GIVEN DATA:

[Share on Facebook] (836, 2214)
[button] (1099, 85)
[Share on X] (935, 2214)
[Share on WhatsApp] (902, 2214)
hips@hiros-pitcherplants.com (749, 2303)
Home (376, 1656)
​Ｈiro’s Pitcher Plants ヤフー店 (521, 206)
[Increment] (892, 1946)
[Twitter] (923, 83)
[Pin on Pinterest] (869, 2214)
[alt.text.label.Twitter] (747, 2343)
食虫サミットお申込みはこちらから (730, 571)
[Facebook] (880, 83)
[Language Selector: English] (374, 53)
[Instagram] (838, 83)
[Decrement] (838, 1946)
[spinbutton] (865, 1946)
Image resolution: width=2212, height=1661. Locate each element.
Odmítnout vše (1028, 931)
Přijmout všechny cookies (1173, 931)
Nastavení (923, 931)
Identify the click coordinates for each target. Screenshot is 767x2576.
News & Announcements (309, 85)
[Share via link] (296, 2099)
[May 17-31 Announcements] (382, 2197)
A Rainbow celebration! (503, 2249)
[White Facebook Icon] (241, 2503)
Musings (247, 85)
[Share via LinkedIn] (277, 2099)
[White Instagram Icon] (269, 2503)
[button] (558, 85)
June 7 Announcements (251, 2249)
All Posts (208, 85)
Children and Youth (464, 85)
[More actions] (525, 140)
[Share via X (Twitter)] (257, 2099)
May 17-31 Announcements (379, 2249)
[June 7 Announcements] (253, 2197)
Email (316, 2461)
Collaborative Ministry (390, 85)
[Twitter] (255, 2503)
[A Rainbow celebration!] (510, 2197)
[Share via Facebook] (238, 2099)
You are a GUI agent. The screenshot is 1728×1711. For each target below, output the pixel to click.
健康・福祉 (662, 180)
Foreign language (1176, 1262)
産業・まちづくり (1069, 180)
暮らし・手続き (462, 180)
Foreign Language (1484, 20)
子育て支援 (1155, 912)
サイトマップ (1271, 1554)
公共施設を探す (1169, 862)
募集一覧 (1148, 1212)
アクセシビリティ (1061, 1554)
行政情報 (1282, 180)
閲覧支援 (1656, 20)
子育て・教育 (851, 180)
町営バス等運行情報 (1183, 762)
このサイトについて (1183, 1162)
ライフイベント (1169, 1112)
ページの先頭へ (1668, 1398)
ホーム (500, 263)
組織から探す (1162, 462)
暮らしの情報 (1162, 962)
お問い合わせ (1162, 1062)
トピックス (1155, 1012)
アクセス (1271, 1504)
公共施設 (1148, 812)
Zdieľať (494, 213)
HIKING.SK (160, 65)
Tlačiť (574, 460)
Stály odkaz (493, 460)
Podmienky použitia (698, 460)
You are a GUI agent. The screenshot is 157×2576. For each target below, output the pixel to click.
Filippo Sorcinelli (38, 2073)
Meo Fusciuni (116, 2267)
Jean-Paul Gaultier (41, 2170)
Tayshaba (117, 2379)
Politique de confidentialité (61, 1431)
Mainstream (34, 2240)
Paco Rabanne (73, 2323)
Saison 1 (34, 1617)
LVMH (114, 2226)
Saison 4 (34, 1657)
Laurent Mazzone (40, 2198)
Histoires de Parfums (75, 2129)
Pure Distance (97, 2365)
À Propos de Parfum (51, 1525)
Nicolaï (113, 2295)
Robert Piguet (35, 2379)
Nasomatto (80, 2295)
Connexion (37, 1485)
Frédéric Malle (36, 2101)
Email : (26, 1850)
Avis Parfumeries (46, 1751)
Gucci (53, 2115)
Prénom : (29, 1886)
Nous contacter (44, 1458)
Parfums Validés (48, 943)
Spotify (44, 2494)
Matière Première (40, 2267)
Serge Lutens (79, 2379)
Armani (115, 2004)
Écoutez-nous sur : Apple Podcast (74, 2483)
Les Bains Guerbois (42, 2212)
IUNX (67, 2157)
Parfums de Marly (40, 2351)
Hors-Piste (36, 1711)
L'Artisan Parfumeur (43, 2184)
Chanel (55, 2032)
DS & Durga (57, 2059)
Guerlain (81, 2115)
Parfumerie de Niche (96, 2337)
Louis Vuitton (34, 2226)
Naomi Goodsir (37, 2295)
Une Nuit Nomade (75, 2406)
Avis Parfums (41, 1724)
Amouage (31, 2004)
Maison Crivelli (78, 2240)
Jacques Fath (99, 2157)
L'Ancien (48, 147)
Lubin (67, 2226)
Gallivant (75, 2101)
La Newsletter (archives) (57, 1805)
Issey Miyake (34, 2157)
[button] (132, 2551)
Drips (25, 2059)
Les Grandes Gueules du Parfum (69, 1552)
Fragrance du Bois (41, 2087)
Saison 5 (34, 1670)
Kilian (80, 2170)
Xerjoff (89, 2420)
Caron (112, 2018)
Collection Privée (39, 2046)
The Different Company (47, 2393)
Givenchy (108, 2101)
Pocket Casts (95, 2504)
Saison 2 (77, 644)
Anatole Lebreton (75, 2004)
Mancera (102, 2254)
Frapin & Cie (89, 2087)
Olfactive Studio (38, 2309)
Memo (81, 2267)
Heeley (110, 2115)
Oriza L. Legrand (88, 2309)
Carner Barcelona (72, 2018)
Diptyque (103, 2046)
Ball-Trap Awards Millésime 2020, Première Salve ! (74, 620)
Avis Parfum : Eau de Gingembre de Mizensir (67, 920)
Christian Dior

INSTRUCTIONS FOR THE TASK:
Your task is to quote the listing above word for word.

ANSWER SPACE:
[Share on Facebook] (836, 2214)
[button] (1099, 85)
[Share on X] (935, 2214)
[Share on WhatsApp] (902, 2214)
hips@hiros-pitcherplants.com (749, 2303)
Home (376, 1656)
​Ｈiro’s Pitcher Plants ヤフー店 (521, 206)
[Increment] (892, 1946)
[Twitter] (923, 83)
[Pin on Pinterest] (869, 2214)
[alt.text.label.Twitter] (747, 2343)
食虫サミットお申込みはこちらから (730, 571)
[Facebook] (880, 83)
[Language Selector: English] (374, 53)
[Instagram] (838, 83)
[Decrement] (838, 1946)
[spinbutton] (865, 1946)
Image resolution: width=2212, height=1661. Locate each element.
Odmítnout vše (1028, 931)
Přijmout všechny cookies (1173, 931)
Nastavení (923, 931)
Identify the click coordinates for each target. Screenshot is 767x2576.
News & Announcements (309, 85)
[Share via link] (296, 2099)
[May 17-31 Announcements] (382, 2197)
A Rainbow celebration! (503, 2249)
[White Facebook Icon] (241, 2503)
Musings (247, 85)
[Share via LinkedIn] (277, 2099)
[White Instagram Icon] (269, 2503)
[button] (558, 85)
June 7 Announcements (251, 2249)
All Posts (208, 85)
Children and Youth (464, 85)
[More actions] (525, 140)
[Share via X (Twitter)] (257, 2099)
May 17-31 Announcements (379, 2249)
[June 7 Announcements] (253, 2197)
Email (316, 2461)
Collaborative Ministry (390, 85)
[Twitter] (255, 2503)
[A Rainbow celebration!] (510, 2197)
[Share via Facebook] (238, 2099)
You are a GUI agent. The screenshot is 1728×1711. For each target below, output the pixel to click.
健康・福祉 (662, 180)
Foreign language (1176, 1262)
産業・まちづくり (1069, 180)
暮らし・手続き (462, 180)
Foreign Language (1484, 20)
子育て支援 (1155, 912)
サイトマップ (1271, 1554)
公共施設を探す (1169, 862)
募集一覧 (1148, 1212)
アクセシビリティ (1061, 1554)
行政情報 (1282, 180)
閲覧支援 (1656, 20)
子育て・教育 (851, 180)
町営バス等運行情報 (1183, 762)
このサイトについて (1183, 1162)
ライフイベント (1169, 1112)
ページの先頭へ (1668, 1398)
ホーム (500, 263)
組織から探す (1162, 462)
暮らしの情報 (1162, 962)
お問い合わせ (1162, 1062)
トピックス (1155, 1012)
アクセス (1271, 1504)
公共施設 (1148, 812)
Zdieľať (494, 213)
HIKING.SK (160, 65)
Tlačiť (574, 460)
Stály odkaz (493, 460)
Podmienky použitia (698, 460)
You are a GUI agent. The screenshot is 157×2576. For each target below, output the pixel to click.
Filippo Sorcinelli (38, 2073)
Meo Fusciuni (116, 2267)
Jean-Paul Gaultier (41, 2170)
Tayshaba (117, 2379)
Politique de confidentialité (61, 1431)
Mainstream (34, 2240)
Paco Rabanne (73, 2323)
Saison 1 (34, 1617)
LVMH (114, 2226)
Saison 4 (34, 1657)
Laurent Mazzone (40, 2198)
Histoires de Parfums (75, 2129)
Pure Distance (97, 2365)
À Propos de Parfum (51, 1525)
Nicolaï (113, 2295)
Robert Piguet (35, 2379)
Nasomatto (80, 2295)
Connexion (37, 1485)
Frédéric Malle (36, 2101)
Email : (26, 1850)
Avis Parfumeries (46, 1751)
Gucci (53, 2115)
Prénom : (29, 1886)
Nous contacter (44, 1458)
Parfums Validés (48, 943)
Spotify (44, 2494)
Matière Première (40, 2267)
Serge Lutens (79, 2379)
Armani (115, 2004)
Écoutez-nous sur : Apple Podcast (74, 2483)
Les Bains Guerbois (42, 2212)
IUNX (67, 2157)
Parfums de Marly (40, 2351)
Hors-Piste (36, 1711)
L'Artisan Parfumeur (43, 2184)
Chanel (55, 2032)
DS & Durga (57, 2059)
Guerlain (81, 2115)
Parfumerie de Niche (96, 2337)
Louis Vuitton (34, 2226)
Naomi Goodsir (37, 2295)
Une Nuit Nomade (75, 2406)
Avis Parfums (41, 1724)
Amouage (31, 2004)
Maison Crivelli (78, 2240)
Jacques Fath (99, 2157)
L'Ancien (48, 147)
Lubin (67, 2226)
Gallivant (75, 2101)
La Newsletter (archives) (57, 1805)
Issey Miyake (34, 2157)
[button] (132, 2551)
Drips (25, 2059)
Les Grandes Gueules du Parfum (69, 1552)
Fragrance du Bois (41, 2087)
Saison 5 (34, 1670)
Kilian (80, 2170)
Xerjoff (89, 2420)
Caron (112, 2018)
Collection Privée (39, 2046)
The Different Company (47, 2393)
Givenchy (108, 2101)
Pocket Casts (95, 2504)
Saison 2 (77, 644)
Anatole Lebreton (75, 2004)
Mancera (102, 2254)
Frapin & Cie (89, 2087)
Olfactive Studio (38, 2309)
Memo (81, 2267)
Heeley (110, 2115)
Oriza L. Legrand (88, 2309)
Carner Barcelona (72, 2018)
Diptyque (103, 2046)
Ball-Trap Awards Millésime 2020, Première Salve ! (74, 620)
Avis Parfum : Eau de Gingembre de Mizensir (67, 920)
Christian Dior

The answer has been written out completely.